— THE TASK —
Return the lines of the records below word for word, starting with the line that contains "Download wkhtmltox macos-carbon.pkg" and ending with the last line of the records. Leave the pictures out of your answer.

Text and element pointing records
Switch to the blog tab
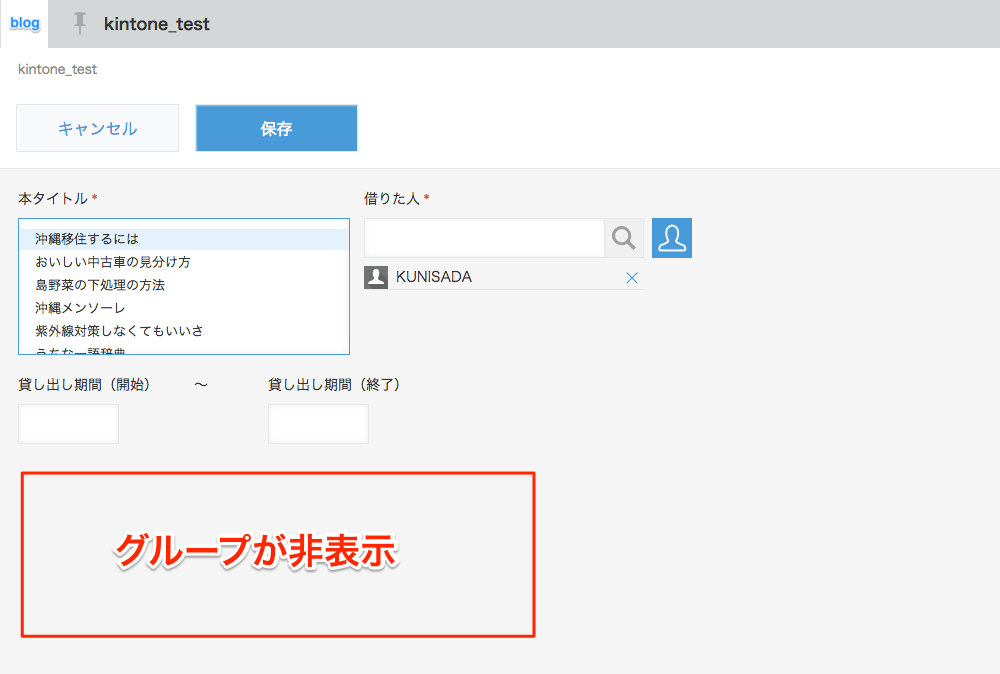Screen dimensions: 1000x674 coord(24,24)
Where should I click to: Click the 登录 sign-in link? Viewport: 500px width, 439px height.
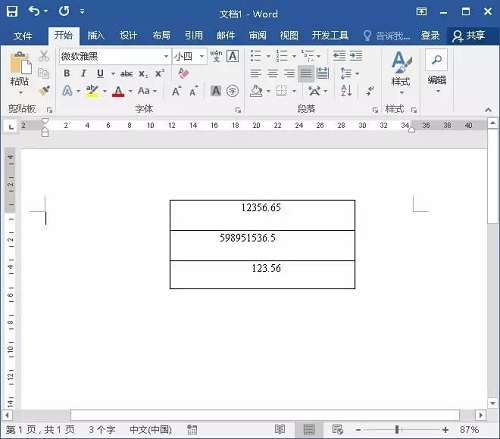(x=430, y=35)
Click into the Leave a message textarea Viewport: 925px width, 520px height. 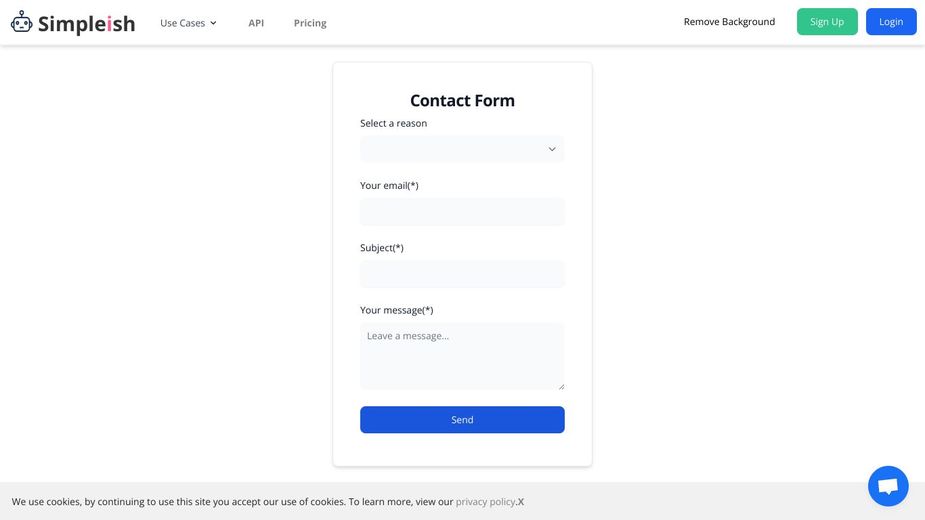pyautogui.click(x=462, y=357)
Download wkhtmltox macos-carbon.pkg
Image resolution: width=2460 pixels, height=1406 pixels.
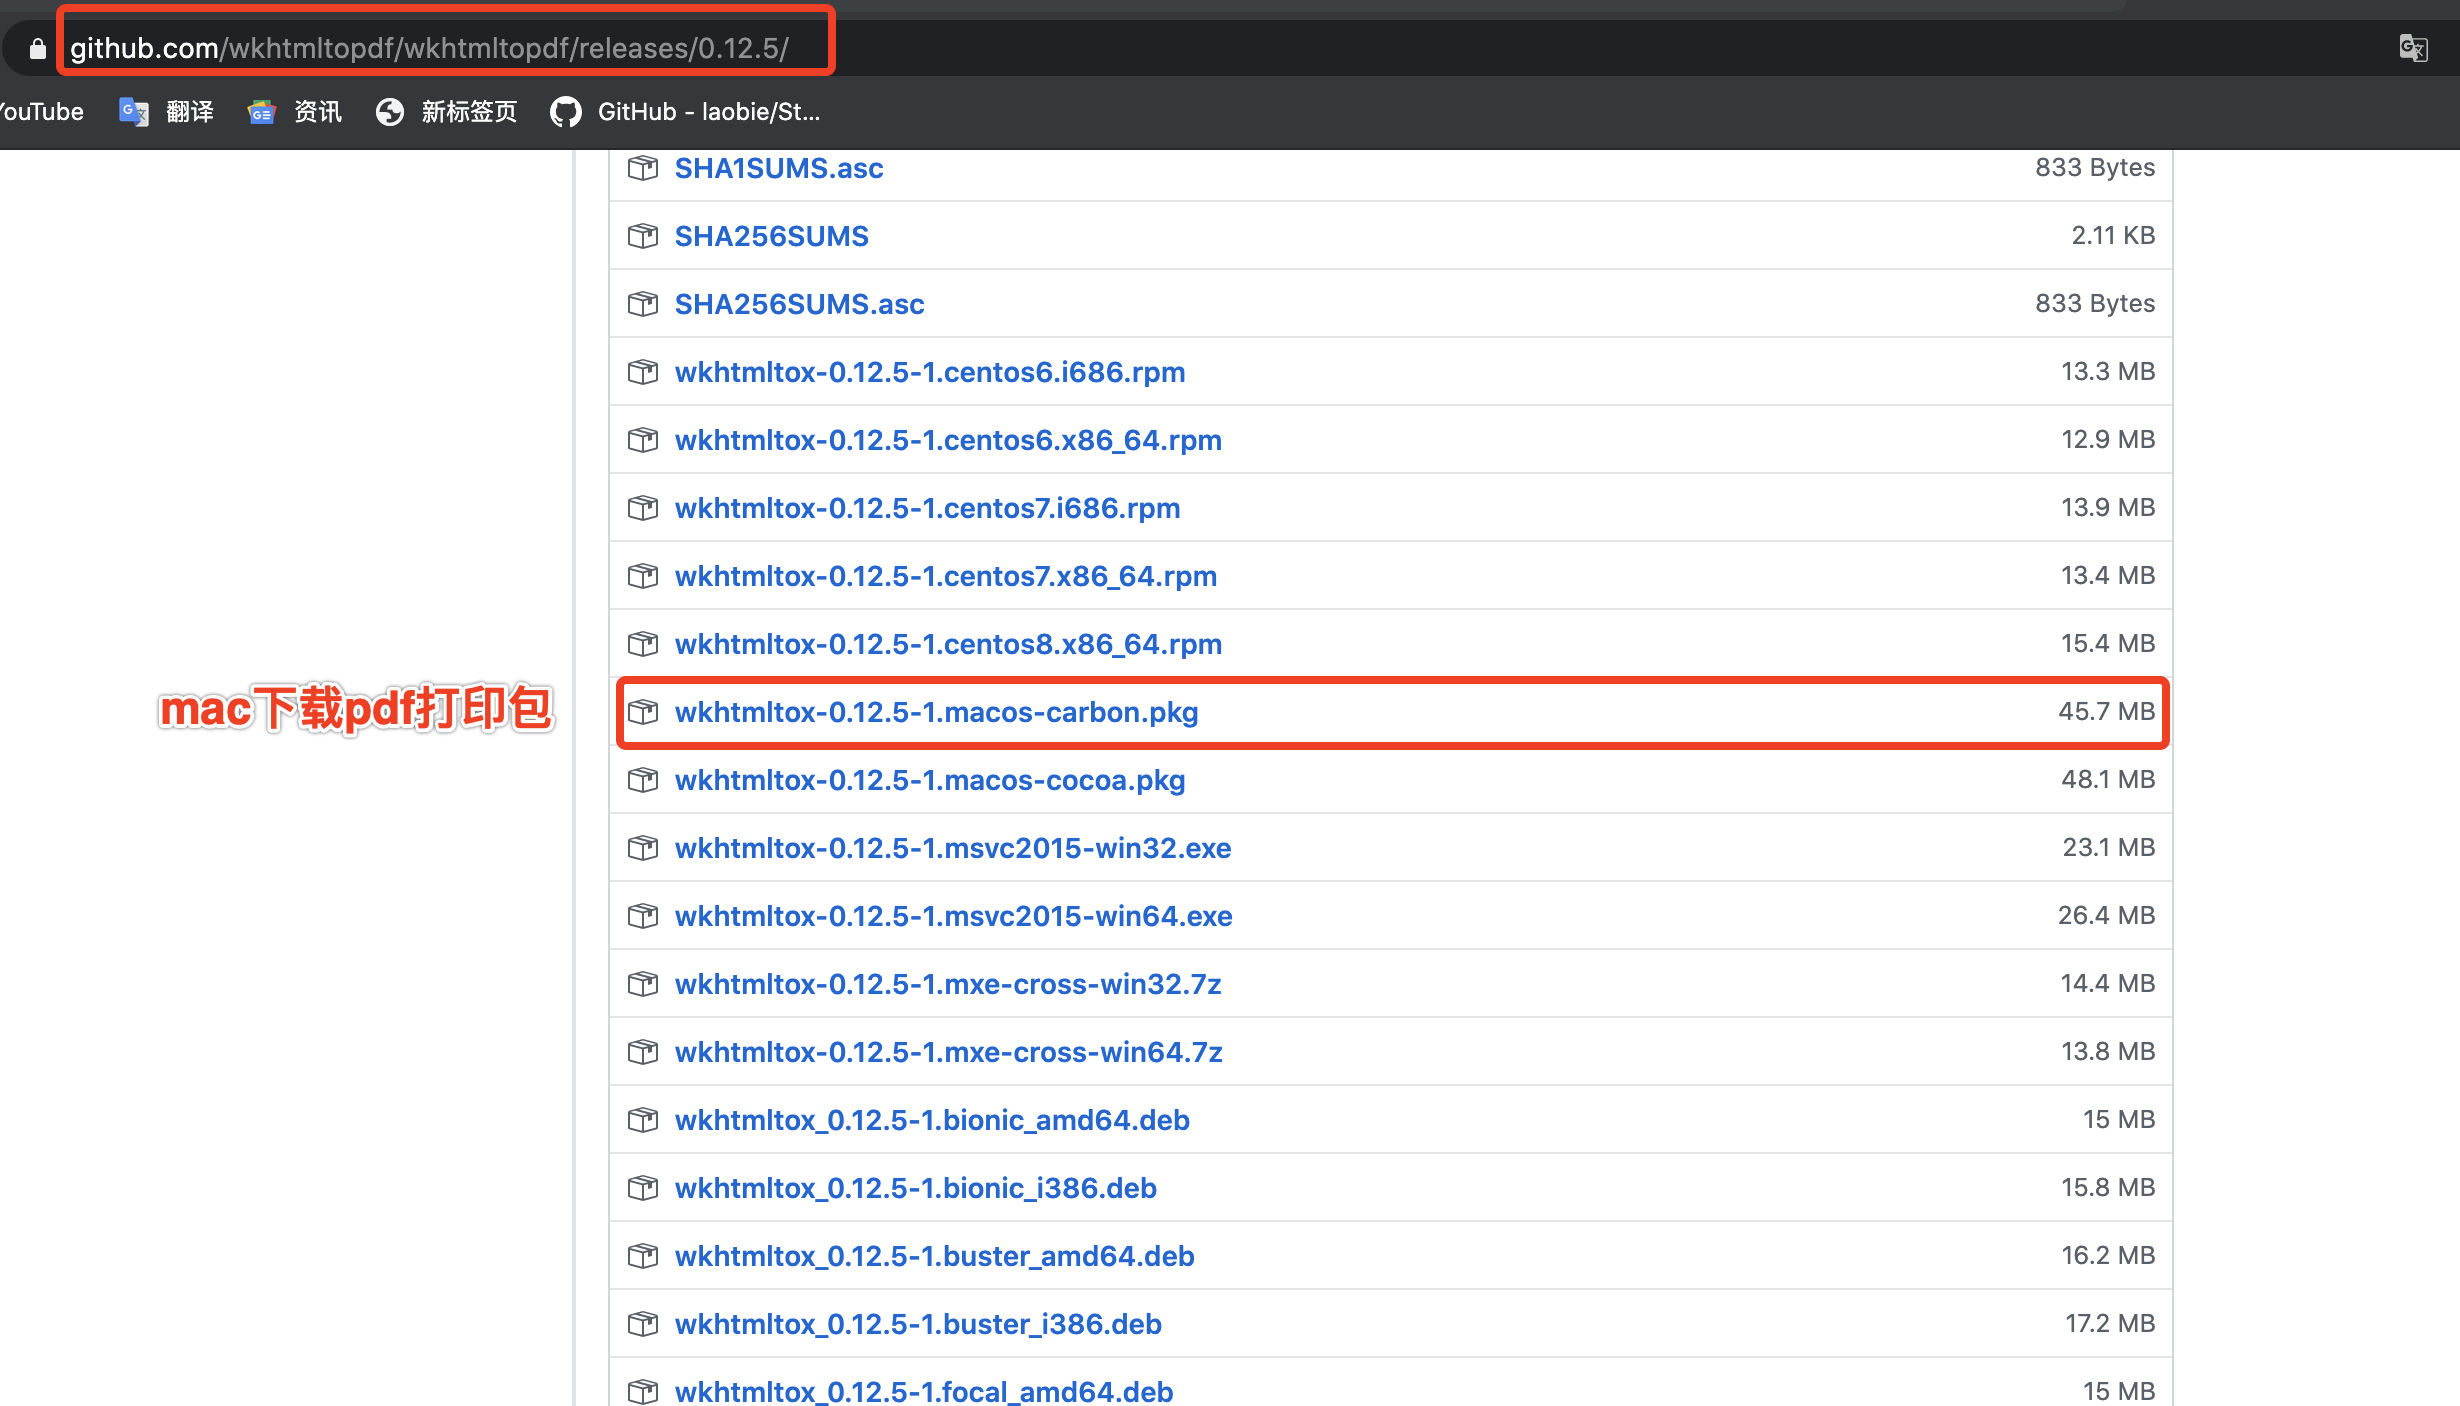coord(936,712)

— OUTPUT —
Download wkhtmltox macos-carbon.pkg
Image resolution: width=2460 pixels, height=1406 pixels.
coord(936,712)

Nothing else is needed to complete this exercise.